> **DATA FOR THIS EXERCISE**:
"""
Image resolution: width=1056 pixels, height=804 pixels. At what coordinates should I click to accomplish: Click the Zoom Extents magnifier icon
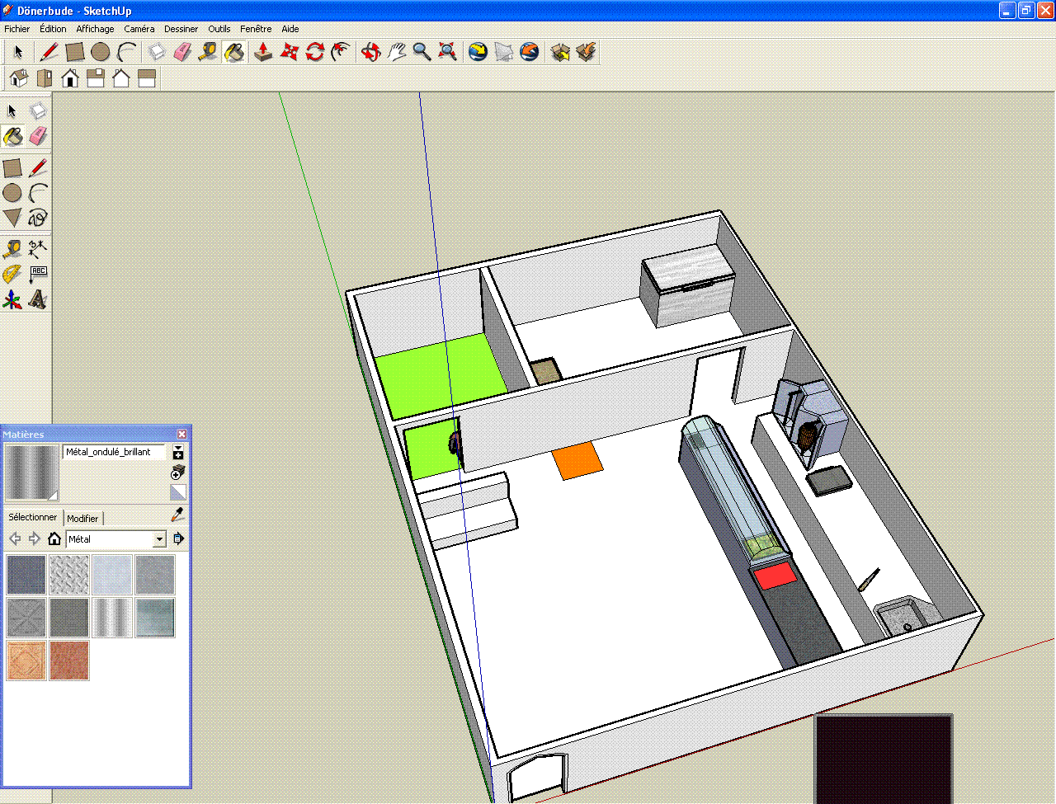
"""
"""
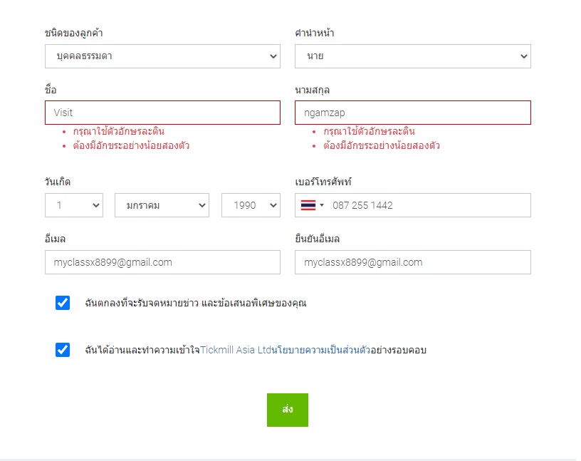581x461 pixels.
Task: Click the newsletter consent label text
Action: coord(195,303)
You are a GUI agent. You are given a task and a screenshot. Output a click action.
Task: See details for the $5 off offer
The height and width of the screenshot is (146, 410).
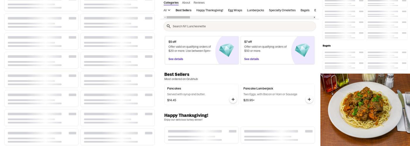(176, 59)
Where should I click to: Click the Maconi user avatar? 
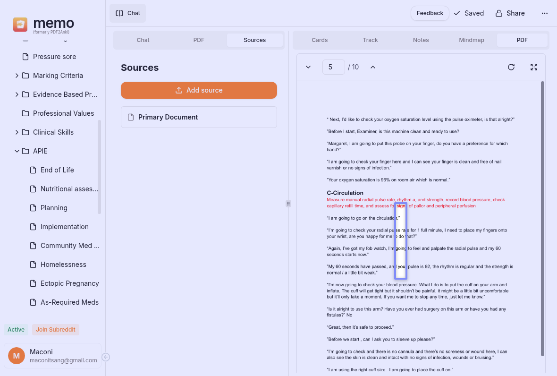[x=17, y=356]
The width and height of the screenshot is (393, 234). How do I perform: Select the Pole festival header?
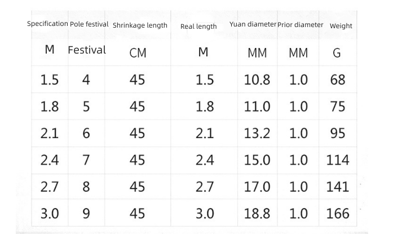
"""
> **WHAT NEEDS TO BE DONE**: The lines to reproduce run from the one above containing "The height and" through the one containing "The width and". Copy them exactly and leave out all pictures.

> **SOLUTION TO THE EXERCISE**:
The height and width of the screenshot is (146, 410).
(176, 59)
Where should I click to: Click the Maconi user avatar? 
[x=17, y=356]
The width and height of the screenshot is (393, 234). How do I perform: Select the Pole festival header?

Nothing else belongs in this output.